As you said: profile comparision gives some more information. I expect Baseline Profile at most since it's a derived product:
http://elementaltechnologies.com/products.php?id=4">http://elementaltechnologies.com/products.php?id=4
Maybe it's only intra frame:
http://elementaltechnologies.com/products.php?id=1">http://elementaltechnologies.com/products.php?id=1
One would need more advanced quality tests to tell e.g. how good the motion estimation works. If this one is bad, you will need additional bandwidth to compensate.
In any case: I think this is an innovative product for the intended target use case of transcoding movies for iPhones, PS3, HTPC etc.
x264 developers recently turned away from CUDA, although they started experimenting in December 2007:
http://forums.nvidia.com/lofiversion/index.php?t53...">http://forums.nvidia.com/lofiversion/index.php?t53...
Anand Lal Shimpi - Tuesday, June 24, 2008 - link
The problem is that the beta of BadaBOOM doesn't expose any of what it's doing to the end user, we'll have to wait for the pro-version for that it seems.-A
rhangman - Tuesday, June 24, 2008 - link
Should be able to extract the raw video stream and do some analysis on it though. Get an idea what the encoder is doing. For a visual comparison you don't need to know anyway.At any rate, in terms of encoding, speed is only half the equation.
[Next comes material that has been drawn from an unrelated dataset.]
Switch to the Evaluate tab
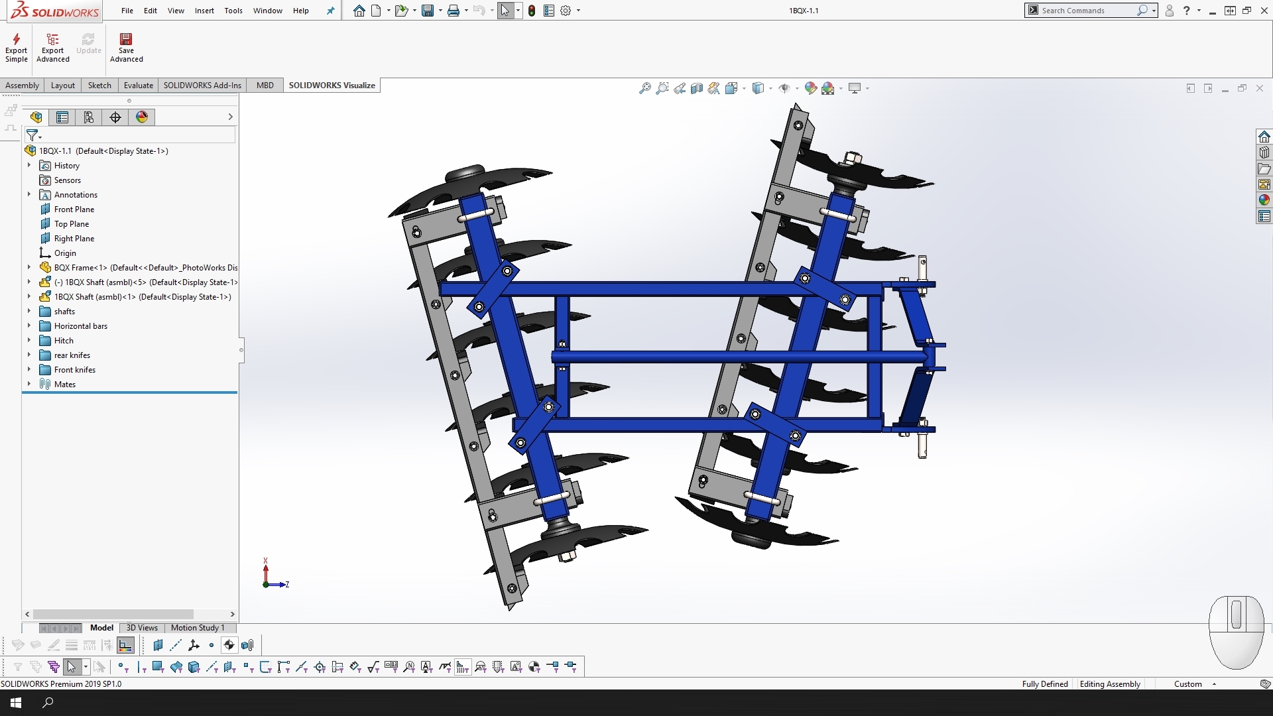This screenshot has width=1273, height=716. [138, 86]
Anand Lal Shimpi - Tuesday, June 24, 2008 - link
Agreed :) Working on that part, I may wait until the next beta though so we have the latest code at our disposal.-A
Rainman200 - Tuesday, June 24, 2008 - link
That great news thanks Anand, also do compare with Ripbot as well as it uses more bleeding edge versions of x264 with patches for film grain optimization and more.Also a comparison against the constant quality mode would be interesting, I use Ripbot (default high profile) with a setting of 18 and with most movies I can barely tell the difference on the HDTV vs the original. On a 3Ghz quad core 2 it takes at worst about 1 hour 30mins on average for a film, usually shorter but noisy/grainy movies like Downfall or Minority take that little bit longer.
Will be very interesting to see how RapiHD fares against in terms of image quality.
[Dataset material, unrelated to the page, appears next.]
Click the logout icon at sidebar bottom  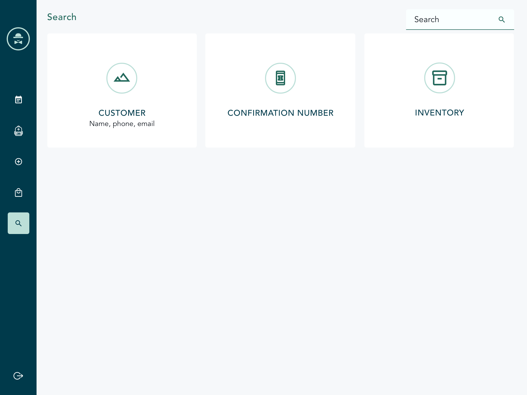tap(18, 376)
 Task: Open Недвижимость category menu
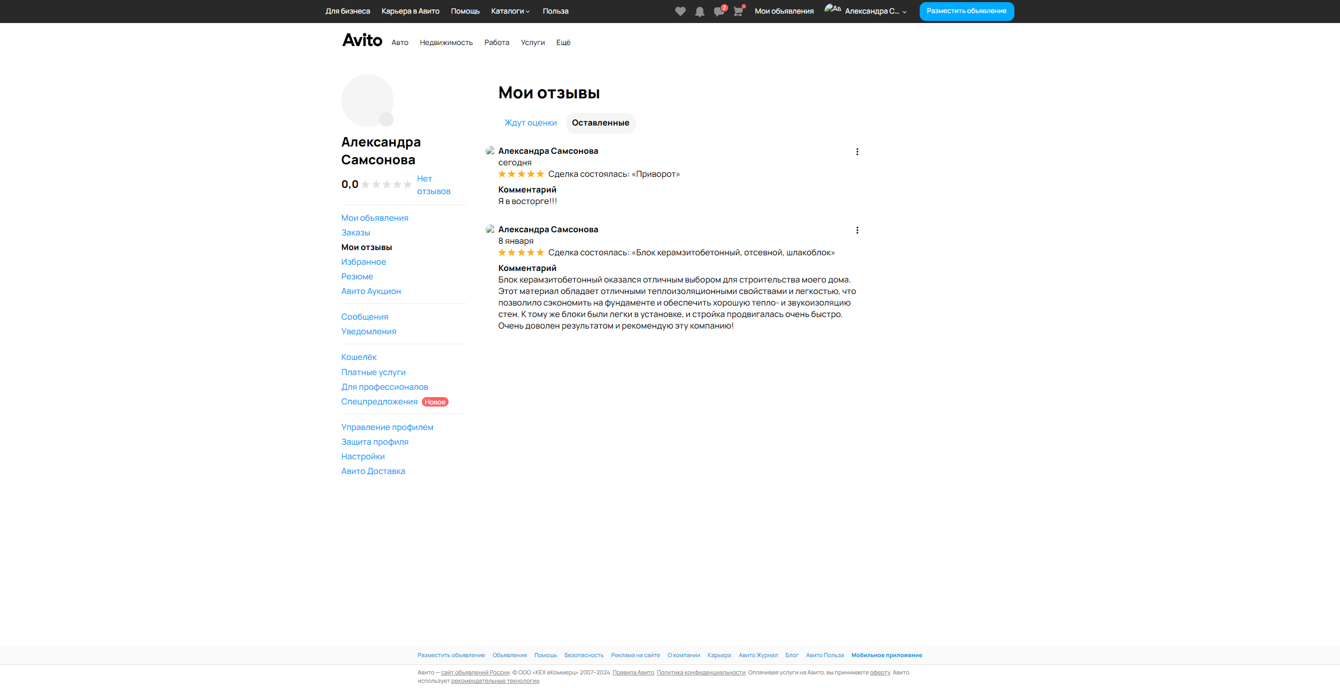(x=446, y=42)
SlyNine - Tuesday, June 24, 2008 - link
Make it support other transcodeing functions, like for audio WMA-MP3. I know that for the most part the only thing that really needs this type of boost is HQ H.264 Blue Ray movies ( and HD-DVD).But it would be awesome to accelerate the other stuff as well.
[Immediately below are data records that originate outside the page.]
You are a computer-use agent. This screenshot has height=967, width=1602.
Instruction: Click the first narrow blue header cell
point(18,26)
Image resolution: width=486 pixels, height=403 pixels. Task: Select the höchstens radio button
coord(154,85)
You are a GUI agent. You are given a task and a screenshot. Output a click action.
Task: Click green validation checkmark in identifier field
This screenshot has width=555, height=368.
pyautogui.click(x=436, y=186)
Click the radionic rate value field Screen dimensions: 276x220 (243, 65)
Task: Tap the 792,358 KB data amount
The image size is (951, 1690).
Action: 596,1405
icrf - Tuesday, June 24, 2008 - link
Those are pretty lighweight, compared to H.264 so there's probably little reason. Besides, writing a codec in CUDA is no small task. I think they should focus on making the H.264 encoder as flexible as possible.I assume the feature request is more to do with features of the application doing the encoding, and not about what code to run on the GPU itself. My encoding settings of choice tend to be a Level 4.1 compliant MPEG4 file, H.264 video and 5.1 AAC-LC audio. Ideally, it should use any VFW codecs installed and dump to the various common containers (avi/mkv/mp4/ogm with things like mov/wmv being distant seconds).